• [SUPPLIED DATA]

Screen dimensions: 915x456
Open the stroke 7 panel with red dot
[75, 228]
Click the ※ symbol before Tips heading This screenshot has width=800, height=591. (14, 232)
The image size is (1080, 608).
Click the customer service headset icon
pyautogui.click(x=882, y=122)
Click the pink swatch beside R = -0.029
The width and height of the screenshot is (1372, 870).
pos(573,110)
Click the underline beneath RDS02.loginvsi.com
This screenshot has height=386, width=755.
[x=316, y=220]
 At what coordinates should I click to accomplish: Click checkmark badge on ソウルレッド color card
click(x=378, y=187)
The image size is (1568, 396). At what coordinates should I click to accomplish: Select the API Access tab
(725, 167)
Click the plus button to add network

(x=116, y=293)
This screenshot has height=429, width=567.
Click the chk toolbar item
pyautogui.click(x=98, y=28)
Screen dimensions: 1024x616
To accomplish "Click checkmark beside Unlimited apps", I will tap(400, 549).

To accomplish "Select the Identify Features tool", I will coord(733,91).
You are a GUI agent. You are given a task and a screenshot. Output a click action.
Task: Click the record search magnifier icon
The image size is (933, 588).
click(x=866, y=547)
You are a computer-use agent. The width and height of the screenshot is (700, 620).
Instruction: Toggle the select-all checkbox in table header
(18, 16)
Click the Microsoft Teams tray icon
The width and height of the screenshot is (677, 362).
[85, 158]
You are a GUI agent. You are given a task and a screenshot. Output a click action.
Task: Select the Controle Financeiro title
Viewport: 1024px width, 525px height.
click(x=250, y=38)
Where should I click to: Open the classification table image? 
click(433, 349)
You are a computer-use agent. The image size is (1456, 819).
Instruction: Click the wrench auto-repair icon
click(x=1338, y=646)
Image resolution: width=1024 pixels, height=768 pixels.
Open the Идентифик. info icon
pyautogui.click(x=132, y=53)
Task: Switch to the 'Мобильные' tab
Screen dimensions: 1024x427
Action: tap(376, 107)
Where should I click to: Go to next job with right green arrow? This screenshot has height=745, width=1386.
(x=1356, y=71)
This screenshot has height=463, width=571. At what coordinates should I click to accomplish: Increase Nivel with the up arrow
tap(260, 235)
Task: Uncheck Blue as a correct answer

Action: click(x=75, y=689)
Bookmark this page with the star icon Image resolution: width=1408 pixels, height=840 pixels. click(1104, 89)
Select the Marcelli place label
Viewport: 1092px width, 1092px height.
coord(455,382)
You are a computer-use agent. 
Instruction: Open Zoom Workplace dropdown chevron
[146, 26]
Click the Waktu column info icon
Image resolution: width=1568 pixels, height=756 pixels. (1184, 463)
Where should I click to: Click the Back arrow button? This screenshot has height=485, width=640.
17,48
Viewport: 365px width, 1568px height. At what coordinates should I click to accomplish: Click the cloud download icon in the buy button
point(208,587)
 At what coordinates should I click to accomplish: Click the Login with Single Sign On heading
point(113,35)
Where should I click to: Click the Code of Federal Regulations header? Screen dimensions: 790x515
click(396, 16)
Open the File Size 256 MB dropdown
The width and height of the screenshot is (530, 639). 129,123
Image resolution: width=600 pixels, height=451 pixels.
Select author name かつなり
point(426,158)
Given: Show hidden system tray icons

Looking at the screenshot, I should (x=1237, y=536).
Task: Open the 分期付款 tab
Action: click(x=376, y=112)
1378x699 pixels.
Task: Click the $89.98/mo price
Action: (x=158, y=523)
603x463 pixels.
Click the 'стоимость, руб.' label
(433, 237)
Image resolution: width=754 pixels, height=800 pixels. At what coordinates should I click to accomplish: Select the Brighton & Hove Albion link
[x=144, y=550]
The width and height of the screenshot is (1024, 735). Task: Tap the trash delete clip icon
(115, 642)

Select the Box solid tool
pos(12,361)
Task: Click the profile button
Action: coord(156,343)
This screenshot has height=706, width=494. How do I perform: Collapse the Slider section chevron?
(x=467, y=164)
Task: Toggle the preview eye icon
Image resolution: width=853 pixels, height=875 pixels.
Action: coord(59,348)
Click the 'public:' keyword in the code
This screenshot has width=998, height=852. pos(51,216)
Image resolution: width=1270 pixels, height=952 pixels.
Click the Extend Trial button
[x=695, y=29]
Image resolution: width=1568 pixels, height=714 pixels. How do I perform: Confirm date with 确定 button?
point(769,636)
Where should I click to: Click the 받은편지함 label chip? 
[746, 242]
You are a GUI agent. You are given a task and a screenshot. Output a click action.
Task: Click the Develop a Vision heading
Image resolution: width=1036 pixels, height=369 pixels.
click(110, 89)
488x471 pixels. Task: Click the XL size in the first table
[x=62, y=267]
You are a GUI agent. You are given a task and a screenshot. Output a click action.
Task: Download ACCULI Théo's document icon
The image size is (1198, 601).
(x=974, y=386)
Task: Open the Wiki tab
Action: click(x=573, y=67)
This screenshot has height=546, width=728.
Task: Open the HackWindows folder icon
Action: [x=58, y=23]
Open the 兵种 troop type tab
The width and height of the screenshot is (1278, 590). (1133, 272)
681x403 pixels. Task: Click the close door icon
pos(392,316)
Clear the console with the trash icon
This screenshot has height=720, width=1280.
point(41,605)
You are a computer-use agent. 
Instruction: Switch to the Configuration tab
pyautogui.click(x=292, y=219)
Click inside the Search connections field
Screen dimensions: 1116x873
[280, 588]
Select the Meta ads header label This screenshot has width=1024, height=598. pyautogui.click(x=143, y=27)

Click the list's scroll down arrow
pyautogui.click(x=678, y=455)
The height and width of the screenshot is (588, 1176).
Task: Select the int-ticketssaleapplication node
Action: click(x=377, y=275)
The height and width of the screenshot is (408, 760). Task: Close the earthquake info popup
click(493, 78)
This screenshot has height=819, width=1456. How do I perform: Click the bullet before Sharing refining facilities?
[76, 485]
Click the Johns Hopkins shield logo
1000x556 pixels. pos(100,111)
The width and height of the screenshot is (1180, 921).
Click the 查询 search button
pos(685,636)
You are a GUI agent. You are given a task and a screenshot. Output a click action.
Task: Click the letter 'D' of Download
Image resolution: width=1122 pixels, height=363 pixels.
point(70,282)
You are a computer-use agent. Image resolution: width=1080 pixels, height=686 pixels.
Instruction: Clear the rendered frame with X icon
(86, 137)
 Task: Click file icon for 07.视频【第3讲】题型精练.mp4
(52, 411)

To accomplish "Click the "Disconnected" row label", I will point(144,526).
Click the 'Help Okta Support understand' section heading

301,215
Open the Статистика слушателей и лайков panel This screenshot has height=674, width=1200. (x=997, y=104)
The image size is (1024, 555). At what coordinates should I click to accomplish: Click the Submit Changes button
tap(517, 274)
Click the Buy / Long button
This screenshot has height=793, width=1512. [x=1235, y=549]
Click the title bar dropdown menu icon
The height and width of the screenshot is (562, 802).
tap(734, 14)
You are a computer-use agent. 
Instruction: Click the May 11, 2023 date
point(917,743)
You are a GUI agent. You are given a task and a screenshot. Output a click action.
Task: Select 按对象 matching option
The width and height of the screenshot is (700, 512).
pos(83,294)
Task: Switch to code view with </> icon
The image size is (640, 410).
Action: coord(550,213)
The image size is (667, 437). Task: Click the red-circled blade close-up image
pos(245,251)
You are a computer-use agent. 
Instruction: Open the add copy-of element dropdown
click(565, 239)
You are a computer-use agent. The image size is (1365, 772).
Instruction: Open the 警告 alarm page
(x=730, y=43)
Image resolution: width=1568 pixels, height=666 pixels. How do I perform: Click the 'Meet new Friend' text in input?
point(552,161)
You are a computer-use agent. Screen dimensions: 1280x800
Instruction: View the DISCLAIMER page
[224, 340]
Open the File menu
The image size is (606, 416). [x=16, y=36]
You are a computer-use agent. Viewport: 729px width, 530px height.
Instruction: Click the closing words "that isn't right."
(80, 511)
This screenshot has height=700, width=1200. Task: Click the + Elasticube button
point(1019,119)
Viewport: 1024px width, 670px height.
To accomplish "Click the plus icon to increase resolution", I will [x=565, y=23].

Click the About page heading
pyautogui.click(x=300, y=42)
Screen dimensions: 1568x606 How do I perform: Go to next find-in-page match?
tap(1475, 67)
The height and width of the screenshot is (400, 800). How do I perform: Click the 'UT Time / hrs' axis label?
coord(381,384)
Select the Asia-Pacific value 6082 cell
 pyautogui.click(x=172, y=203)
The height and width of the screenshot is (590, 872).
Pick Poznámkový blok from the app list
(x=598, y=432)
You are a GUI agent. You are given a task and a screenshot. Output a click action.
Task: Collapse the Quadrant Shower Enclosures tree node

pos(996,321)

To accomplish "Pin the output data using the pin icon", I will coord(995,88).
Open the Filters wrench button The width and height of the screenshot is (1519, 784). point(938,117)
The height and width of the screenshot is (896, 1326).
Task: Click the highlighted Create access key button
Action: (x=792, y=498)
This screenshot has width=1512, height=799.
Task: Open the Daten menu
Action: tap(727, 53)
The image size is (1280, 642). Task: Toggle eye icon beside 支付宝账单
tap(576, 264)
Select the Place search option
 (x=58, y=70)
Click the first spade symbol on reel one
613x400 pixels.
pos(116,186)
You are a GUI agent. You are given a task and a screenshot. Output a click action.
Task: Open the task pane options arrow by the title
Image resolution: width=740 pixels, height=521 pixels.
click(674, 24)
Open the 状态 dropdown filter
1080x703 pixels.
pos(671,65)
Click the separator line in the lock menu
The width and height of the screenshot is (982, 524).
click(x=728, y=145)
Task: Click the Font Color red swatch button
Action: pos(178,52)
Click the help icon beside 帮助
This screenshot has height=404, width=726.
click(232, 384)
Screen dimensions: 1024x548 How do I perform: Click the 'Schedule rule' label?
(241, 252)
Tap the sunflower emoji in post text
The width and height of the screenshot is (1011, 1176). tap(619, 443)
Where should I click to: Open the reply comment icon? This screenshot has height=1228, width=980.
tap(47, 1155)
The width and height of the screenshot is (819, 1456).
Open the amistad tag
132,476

• [TASK REQUIREMENTS]
Look over the entries above. Copy every line that contains the word "computer".

• [ANSWER TO THIS EXERCISE]
You are a computer-use agent. The width and height of the screenshot is (700, 620).
You are a computer-use agent. The image size is (1456, 819).
You are a computer-use agent. 
You are a computer-use agent. 
You are a computer-use agent. Image resolution: width=1080 pixels, height=686 pixels.
You are a computer-use agent. 
You are a computer-use agent. 
You are a computer-use agent. The image size is (1365, 772).
You are a computer-use agent. Screen dimensions: 1280x800
You are a computer-use agent. Viewport: 729px width, 530px height.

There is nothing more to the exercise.